→ What needs to be done
Write the entries below out again exactly, but skip the pictures.

Items listed in a dataset
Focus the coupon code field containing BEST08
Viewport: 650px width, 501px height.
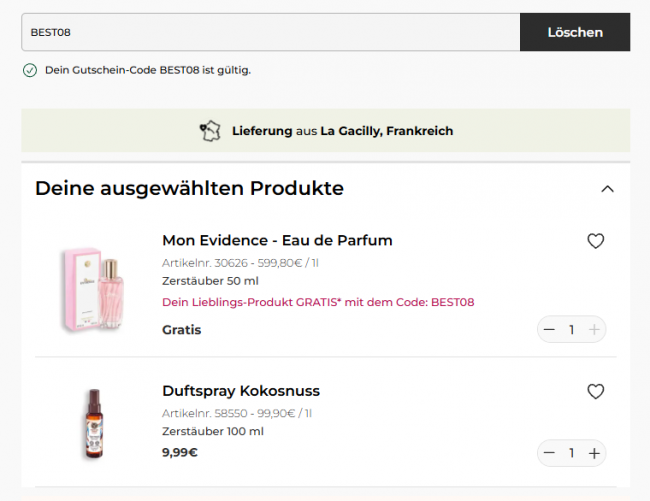pos(271,32)
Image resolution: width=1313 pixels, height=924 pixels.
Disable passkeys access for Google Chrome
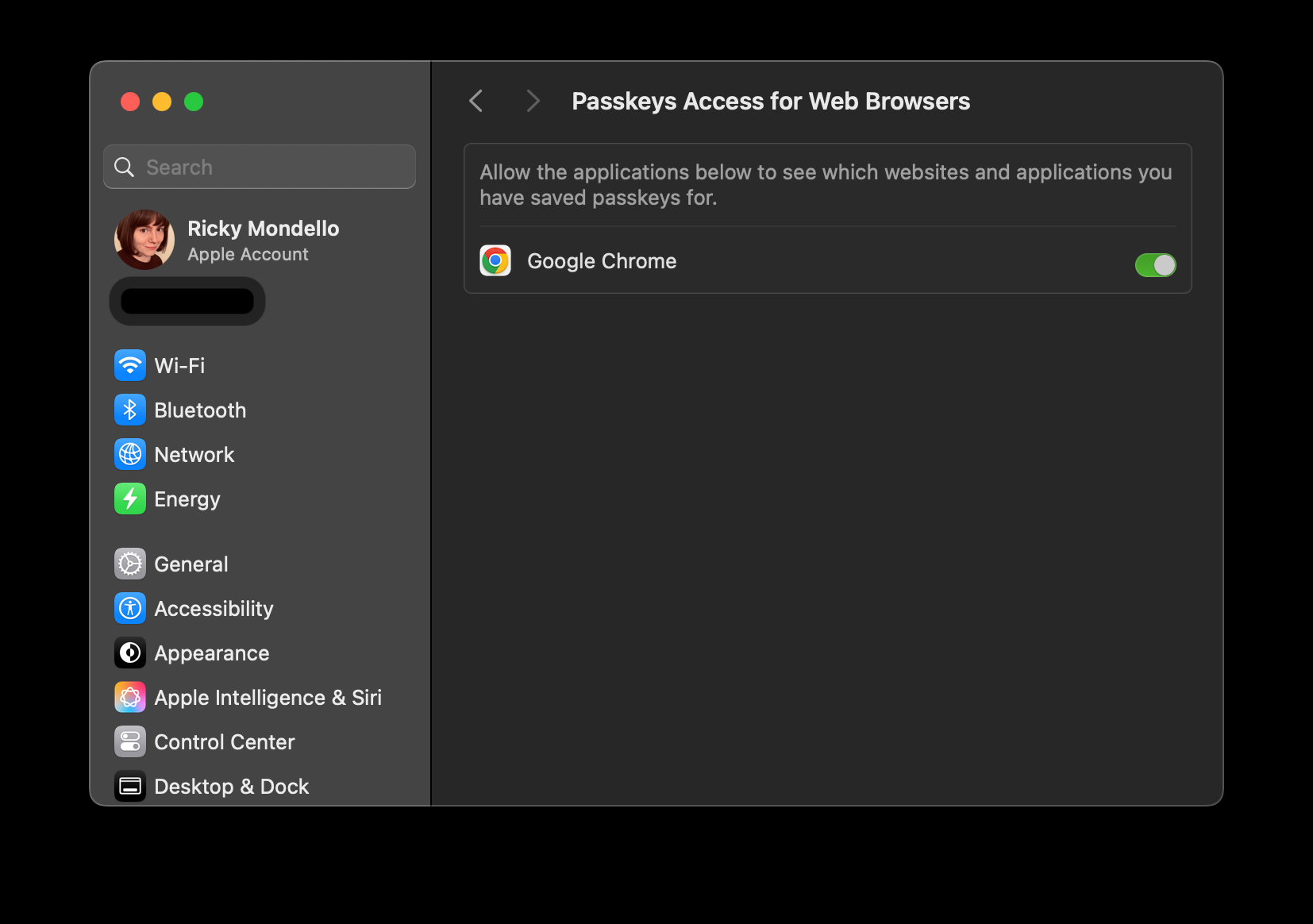[x=1155, y=265]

→ Written response
Focus the coupon code field containing BEST08
Viewport: 650px width, 501px height.
pos(271,32)
Image resolution: width=1313 pixels, height=924 pixels.
Disable passkeys access for Google Chrome
[x=1155, y=265]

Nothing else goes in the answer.